In the molecular orbital model, compare and contrast \(\sigma\) bonds with \(\pi\) bonds. What orbitals form the \(\sigma\) bonds and what orbit- als form the \(\pi\) bonds? Assume the \(z\) -axis is the internuclear axis.

The molecular orbital model explains the formation of chemical bonds through the merging of atomic orbitals. There are two types of bonds in this model: the sigma (σ) bond and the pi (π) bond. Both of these bonds are formed by the overlapping of atomic orbitals, but the way they form and their characteristics are different.

Sigma (σ) bonds are formed by the head-to-head overlapping of atomic orbitals. They are cylindrical in shape, symmetric along the internuclear axis (z-axis in this case), and have an electron probability distribution concentrated on the internuclear axis. The electron cloud in a σ bond directly overlaps between the two bonded atoms. Due to this direct overlapping, σ bonds are generally stronger, resulting in greater stability and more significant bond energy.

The overlapping of s orbitals (1s, 2s, 3s, etc.) and the z-axis component of p orbitals (pz) form σ bonds. For example, when two hydrogen atoms bond through their 1s orbitals, a σ bond is formed. 1s-1s, 2s-2s, 1s-2s, and 2pz-2pz overlapping combinations can produce σ bonds.
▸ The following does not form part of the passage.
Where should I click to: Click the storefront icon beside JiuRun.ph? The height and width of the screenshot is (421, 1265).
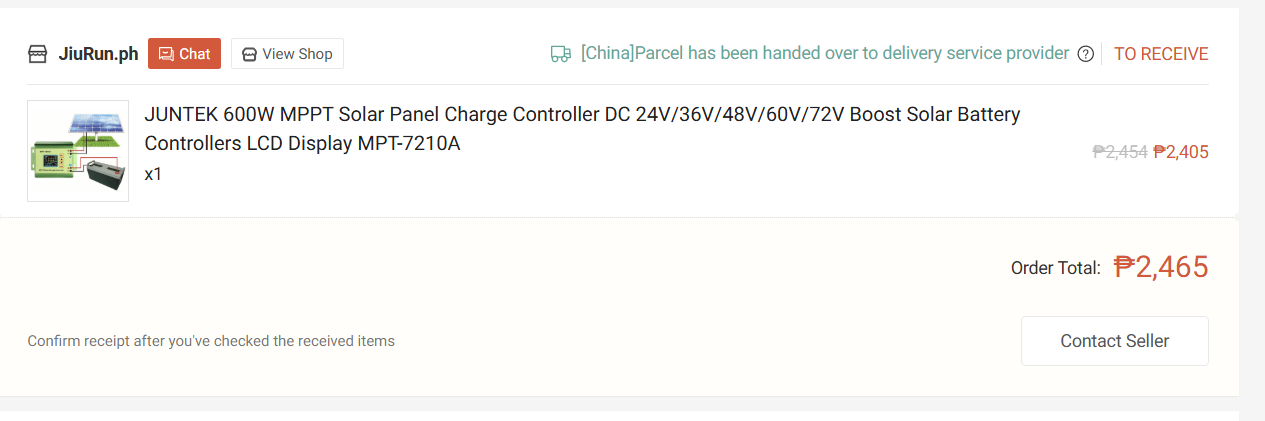[38, 54]
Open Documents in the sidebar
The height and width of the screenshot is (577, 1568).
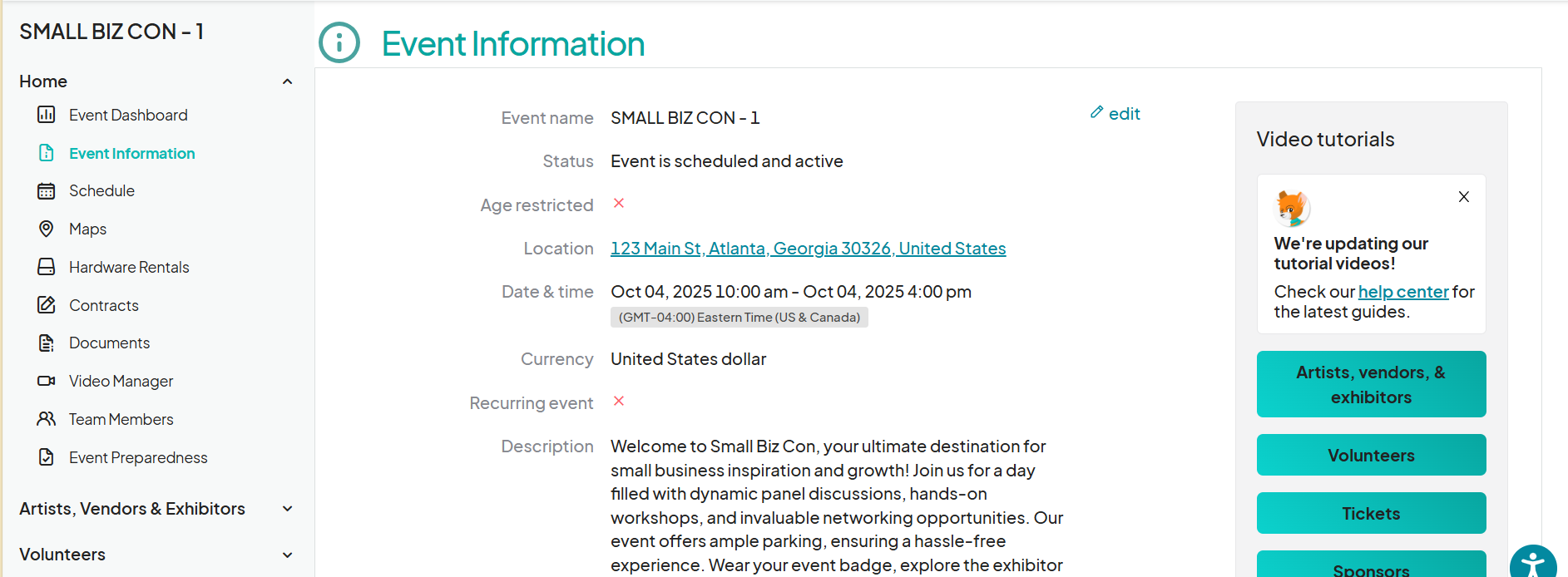tap(109, 343)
Pi (π) bonds are formed by the side-to-side overlapping of atomic orbitals. Unlike σ bonds, π bonds are not cylindrical nor symmetric along the internuclear axis. Instead, the electron probability distribution in π bonds is found above and below the internuclear axis. As a result, π bonds are generally weaker than σ bonds due to less effective orbital overlap and larger electron cloud separation from the internuclear axis.

The x-axis (px) and y-axis (py) components of p orbitals form π bonds. Since these components are perpendicular to the internuclear axis (z-axis), the resulting bond structure will have electron distribution above and below the z-axis. 2px-2px and 2py-2py overlapping combinations can produce π bonds. To summarize, σ bonds are formed by the head-to-head overlap of atomic orbitals (s orbitals and the z-component of p orbitals), while π bonds are formed by the side-to-side overlap of atomic orbitals (x and y components of p orbitals). Sigma bonds are stronger and more stable due to more effective orbital overlap, while pi bonds are weaker due to less effective orbital overlap and larger electron cloud separation from the internuclear axis.